中国切手

牡丹の切手は富と権威の象徴

牡丹

  • 牡丹
  • 牡丹は様々な種類の切手でモチーフとされていますが、1964年に発行された「特61 1964年 状元紅 大金粉」は際立ったプレミアムがつく品です。同年に発行された15種完(特61)と共に北京の切手工場で発行された、中国で最も高価な花の切手だとされています。牡丹は富と権威を象徴する富貴の花、王者の風格を持つ花と言われ、国花と定められました。新年や寿ぎの席を飾る際にも愛用されています。

    古代の中国で牡丹は薬用として用いられていましたが、その姿の堂々とした美しさから、観賞用として貴族の庭を飾る花としても珍重されていました。詩人・李白や多くの歴史的人物も多く牡丹にかかる言葉を残したという逸話もあります。

    牡丹切手の柄は非常に繊細なタッチで描かれており、これは北京出身の画家の田世光(でんせいこう)が描きました。その図案の細かさは印刷面からでも感じ取れると思います。特61Mに描かれている牡丹は、複数存在する種類の中で最も有名な大金粉という、花が咲くと鮮やかな紫紅色から淡桃色に変わる品種です。

    牡丹切手が製造されていた年代に起こった文化大革命は資本主義を否定し、当時広く普及していた切手収集や様々な文化を禁止・焼失させてしまいました。
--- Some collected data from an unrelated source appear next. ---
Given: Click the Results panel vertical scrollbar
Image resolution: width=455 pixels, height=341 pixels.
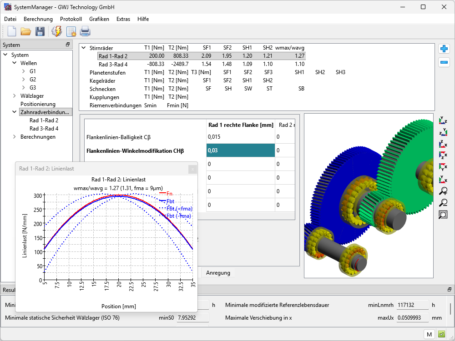Looking at the screenshot, I should tap(451, 309).
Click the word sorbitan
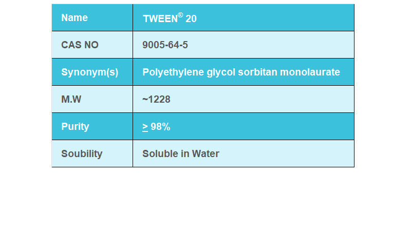Image resolution: width=411 pixels, height=231 pixels. (x=257, y=72)
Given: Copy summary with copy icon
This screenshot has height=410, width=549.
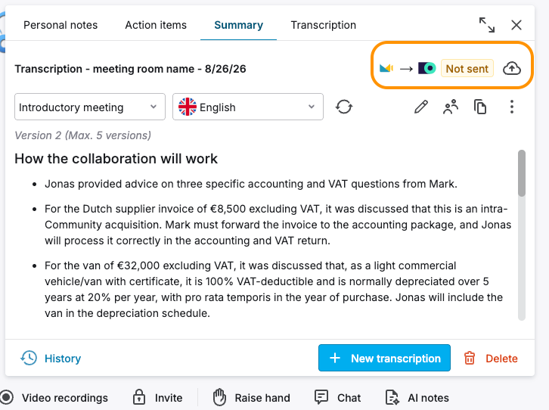Looking at the screenshot, I should pos(480,107).
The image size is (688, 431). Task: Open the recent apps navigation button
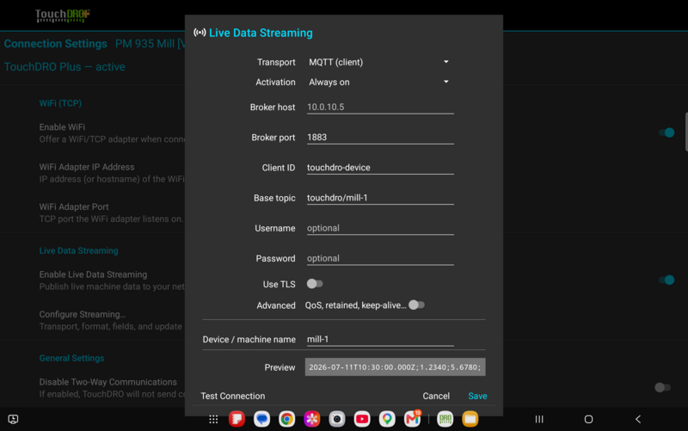click(x=539, y=419)
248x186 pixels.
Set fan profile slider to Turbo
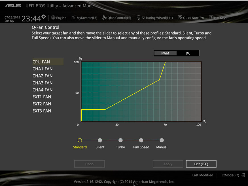click(x=120, y=140)
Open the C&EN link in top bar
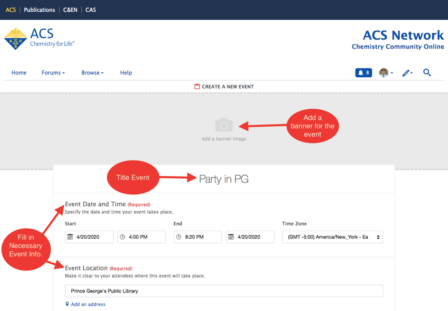Screen dimensions: 448x311 (70, 10)

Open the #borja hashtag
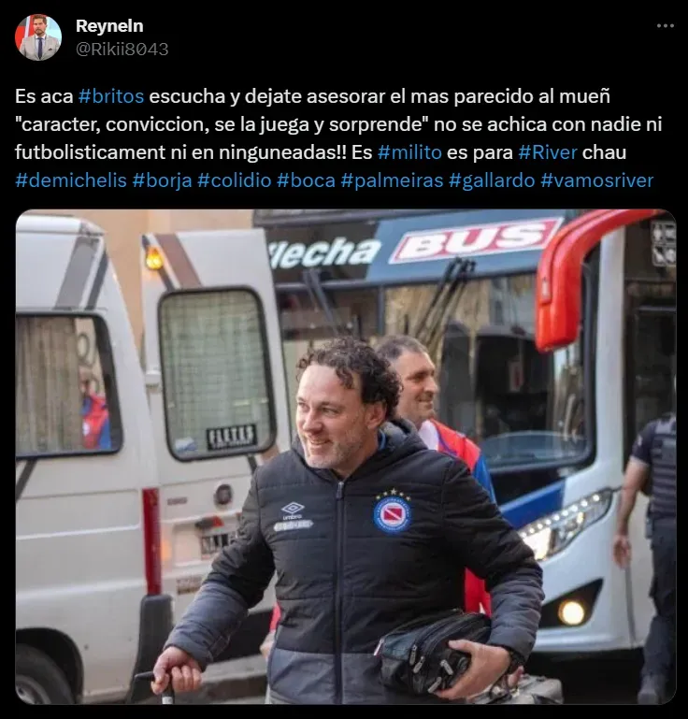point(163,180)
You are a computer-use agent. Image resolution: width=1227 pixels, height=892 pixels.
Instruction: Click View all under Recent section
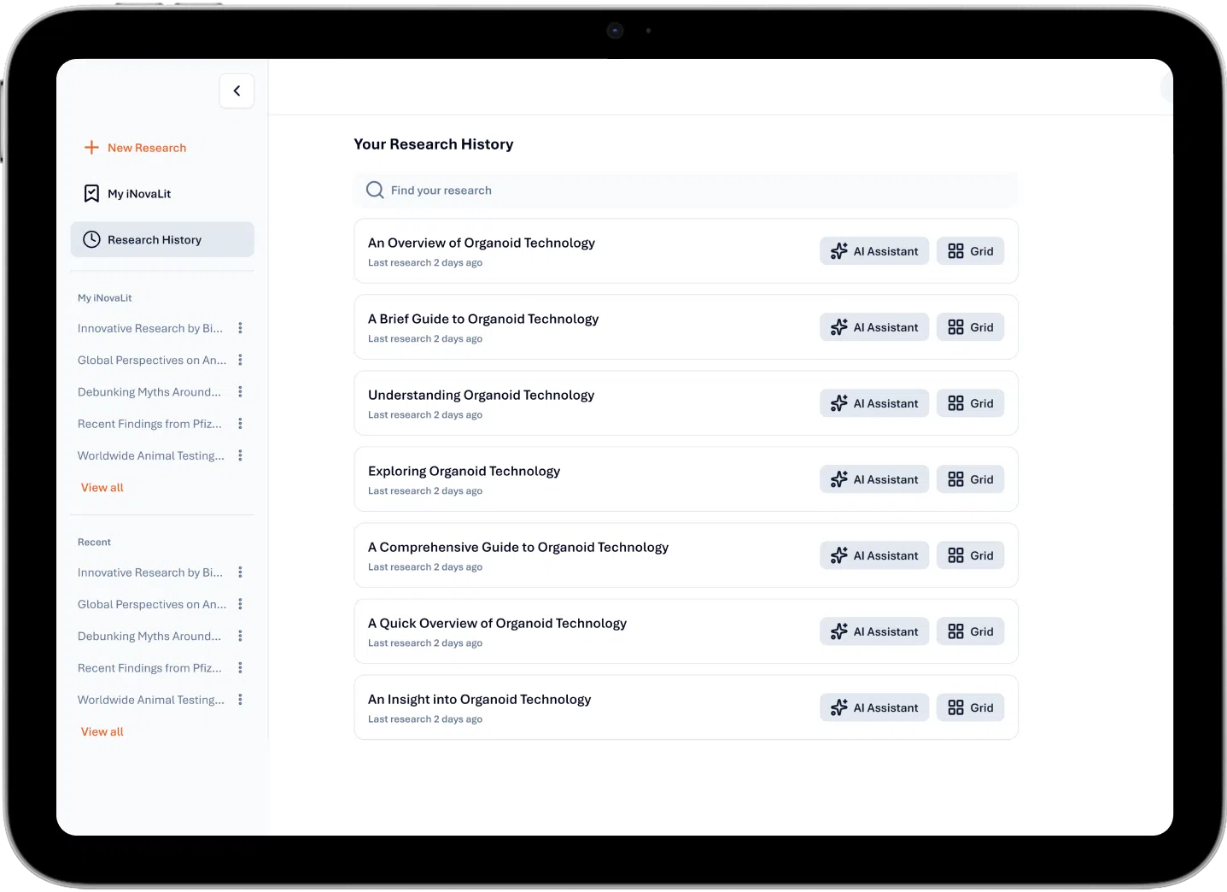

その結果、牡丹を始めとした多くの中国切手の価値が高まります。現在の中国はめざましい経済発展を遂げ、文化大革命時代に消滅してしまった伝統文化に対して富裕層の間で収集ブームが起こっています。中でも切手は特に希少性が高い投機の対象とされいるため、中国の業者が日本へ逆輸入するべく買い求めに来るという現象も起こっています。